TASK TO CARRY OUT: Below are some records; write them all out again exactly.

RECORD EXTRACTS:
————————

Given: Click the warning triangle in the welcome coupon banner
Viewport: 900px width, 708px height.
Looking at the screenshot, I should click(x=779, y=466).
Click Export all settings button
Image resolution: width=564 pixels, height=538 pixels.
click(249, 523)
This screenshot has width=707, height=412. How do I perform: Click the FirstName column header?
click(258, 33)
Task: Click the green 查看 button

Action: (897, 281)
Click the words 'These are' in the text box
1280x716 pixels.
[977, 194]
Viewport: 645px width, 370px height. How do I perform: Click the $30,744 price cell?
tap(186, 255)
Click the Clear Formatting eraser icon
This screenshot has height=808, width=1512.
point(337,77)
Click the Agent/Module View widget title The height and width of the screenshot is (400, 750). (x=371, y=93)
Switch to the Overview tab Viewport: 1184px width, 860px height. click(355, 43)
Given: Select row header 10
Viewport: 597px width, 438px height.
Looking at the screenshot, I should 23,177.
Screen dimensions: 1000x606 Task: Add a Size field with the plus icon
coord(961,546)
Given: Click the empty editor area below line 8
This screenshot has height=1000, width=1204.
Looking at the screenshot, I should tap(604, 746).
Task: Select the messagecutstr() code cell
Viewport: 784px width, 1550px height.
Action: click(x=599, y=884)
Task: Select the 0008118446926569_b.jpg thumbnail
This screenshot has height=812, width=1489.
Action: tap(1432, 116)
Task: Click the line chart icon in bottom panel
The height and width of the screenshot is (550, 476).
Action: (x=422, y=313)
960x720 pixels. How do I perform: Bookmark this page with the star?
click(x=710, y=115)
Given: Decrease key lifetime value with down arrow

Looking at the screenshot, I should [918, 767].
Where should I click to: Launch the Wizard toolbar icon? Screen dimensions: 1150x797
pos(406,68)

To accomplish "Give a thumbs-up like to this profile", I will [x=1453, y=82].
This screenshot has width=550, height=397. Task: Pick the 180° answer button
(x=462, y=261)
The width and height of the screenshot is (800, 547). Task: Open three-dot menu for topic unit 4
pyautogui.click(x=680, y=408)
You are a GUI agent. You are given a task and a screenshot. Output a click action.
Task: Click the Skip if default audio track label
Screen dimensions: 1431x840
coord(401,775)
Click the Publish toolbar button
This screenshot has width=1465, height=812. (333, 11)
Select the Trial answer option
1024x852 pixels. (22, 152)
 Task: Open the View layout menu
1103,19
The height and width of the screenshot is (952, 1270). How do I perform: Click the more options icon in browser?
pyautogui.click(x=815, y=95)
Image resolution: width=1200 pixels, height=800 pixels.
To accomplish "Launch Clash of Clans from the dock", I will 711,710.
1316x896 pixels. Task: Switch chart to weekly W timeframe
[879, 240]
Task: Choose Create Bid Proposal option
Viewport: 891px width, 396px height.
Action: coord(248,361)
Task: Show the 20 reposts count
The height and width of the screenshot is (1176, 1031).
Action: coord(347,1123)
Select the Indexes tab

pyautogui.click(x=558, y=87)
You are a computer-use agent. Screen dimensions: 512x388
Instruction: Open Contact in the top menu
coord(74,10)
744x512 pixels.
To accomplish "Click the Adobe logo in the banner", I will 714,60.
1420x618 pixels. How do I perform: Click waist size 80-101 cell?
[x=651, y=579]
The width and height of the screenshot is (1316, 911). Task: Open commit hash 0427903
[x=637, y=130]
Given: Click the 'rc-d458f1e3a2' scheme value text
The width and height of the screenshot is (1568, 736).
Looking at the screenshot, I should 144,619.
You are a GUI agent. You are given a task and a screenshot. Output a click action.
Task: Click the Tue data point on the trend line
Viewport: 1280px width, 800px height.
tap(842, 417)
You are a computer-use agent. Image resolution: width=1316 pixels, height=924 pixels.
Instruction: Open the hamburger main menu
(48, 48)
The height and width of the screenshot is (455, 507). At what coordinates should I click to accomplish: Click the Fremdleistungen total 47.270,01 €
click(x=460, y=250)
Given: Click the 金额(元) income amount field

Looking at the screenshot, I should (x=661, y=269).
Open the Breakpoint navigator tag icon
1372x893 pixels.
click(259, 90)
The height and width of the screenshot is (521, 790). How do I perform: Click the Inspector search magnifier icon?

————————

ANSWER AREA:
Given: Click the warning triangle in the welcome coupon banner
Viewport: 900px width, 708px height.
Looking at the screenshot, I should click(x=779, y=466).
Click Export all settings button
Image resolution: width=564 pixels, height=538 pixels.
click(249, 523)
This screenshot has width=707, height=412. How do I perform: Click the FirstName column header?
click(258, 33)
Task: Click the green 查看 button

Action: (897, 281)
Click the words 'These are' in the text box
1280x716 pixels.
[977, 194]
Viewport: 645px width, 370px height. How do I perform: Click the $30,744 price cell?
tap(186, 255)
Click the Clear Formatting eraser icon
This screenshot has height=808, width=1512.
point(337,77)
Click the Agent/Module View widget title The height and width of the screenshot is (400, 750). (x=371, y=93)
Switch to the Overview tab Viewport: 1184px width, 860px height. click(355, 43)
Given: Select row header 10
Viewport: 597px width, 438px height.
Looking at the screenshot, I should 23,177.
Screen dimensions: 1000x606 Task: Add a Size field with the plus icon
coord(961,546)
Given: Click the empty editor area below line 8
This screenshot has height=1000, width=1204.
Looking at the screenshot, I should tap(604, 746).
Task: Select the messagecutstr() code cell
Viewport: 784px width, 1550px height.
Action: click(x=599, y=884)
Task: Select the 0008118446926569_b.jpg thumbnail
This screenshot has height=812, width=1489.
Action: tap(1432, 116)
Task: Click the line chart icon in bottom panel
The height and width of the screenshot is (550, 476).
Action: (x=422, y=313)
960x720 pixels. How do I perform: Bookmark this page with the star?
click(x=710, y=115)
Given: Decrease key lifetime value with down arrow

Looking at the screenshot, I should [918, 767].
Where should I click to: Launch the Wizard toolbar icon? Screen dimensions: 1150x797
pos(406,68)

To accomplish "Give a thumbs-up like to this profile", I will [x=1453, y=82].
This screenshot has width=550, height=397. Task: Pick the 180° answer button
(x=462, y=261)
The width and height of the screenshot is (800, 547). Task: Open three-dot menu for topic unit 4
pyautogui.click(x=680, y=408)
You are a GUI agent. You are given a task and a screenshot. Output a click action.
Task: Click the Skip if default audio track label
Screen dimensions: 1431x840
coord(401,775)
Click the Publish toolbar button
This screenshot has width=1465, height=812. (333, 11)
Select the Trial answer option
1024x852 pixels. (22, 152)
 Task: Open the View layout menu
1103,19
The height and width of the screenshot is (952, 1270). How do I perform: Click the more options icon in browser?
pyautogui.click(x=815, y=95)
Image resolution: width=1200 pixels, height=800 pixels.
To accomplish "Launch Clash of Clans from the dock", I will 711,710.
1316x896 pixels. Task: Switch chart to weekly W timeframe
[879, 240]
Task: Choose Create Bid Proposal option
Viewport: 891px width, 396px height.
Action: coord(248,361)
Task: Show the 20 reposts count
The height and width of the screenshot is (1176, 1031).
Action: coord(347,1123)
Select the Indexes tab

pyautogui.click(x=558, y=87)
You are a computer-use agent. Screen dimensions: 512x388
Instruction: Open Contact in the top menu
coord(74,10)
744x512 pixels.
To accomplish "Click the Adobe logo in the banner", I will 714,60.
1420x618 pixels. How do I perform: Click waist size 80-101 cell?
[x=651, y=579]
The width and height of the screenshot is (1316, 911). Task: Open commit hash 0427903
[x=637, y=130]
Given: Click the 'rc-d458f1e3a2' scheme value text
The width and height of the screenshot is (1568, 736).
Looking at the screenshot, I should 144,619.
You are a GUI agent. You are given a task and a screenshot. Output a click action.
Task: Click the Tue data point on the trend line
Viewport: 1280px width, 800px height.
tap(842, 417)
You are a computer-use agent. Image resolution: width=1316 pixels, height=924 pixels.
Instruction: Open the hamburger main menu
(48, 48)
The height and width of the screenshot is (455, 507). At what coordinates should I click to accomplish: Click the Fremdleistungen total 47.270,01 €
click(x=460, y=250)
Given: Click the 金额(元) income amount field

Looking at the screenshot, I should (x=661, y=269).
Open the Breakpoint navigator tag icon
1372x893 pixels.
click(259, 90)
The height and width of the screenshot is (521, 790). How do I perform: Click the Inspector search magnifier icon?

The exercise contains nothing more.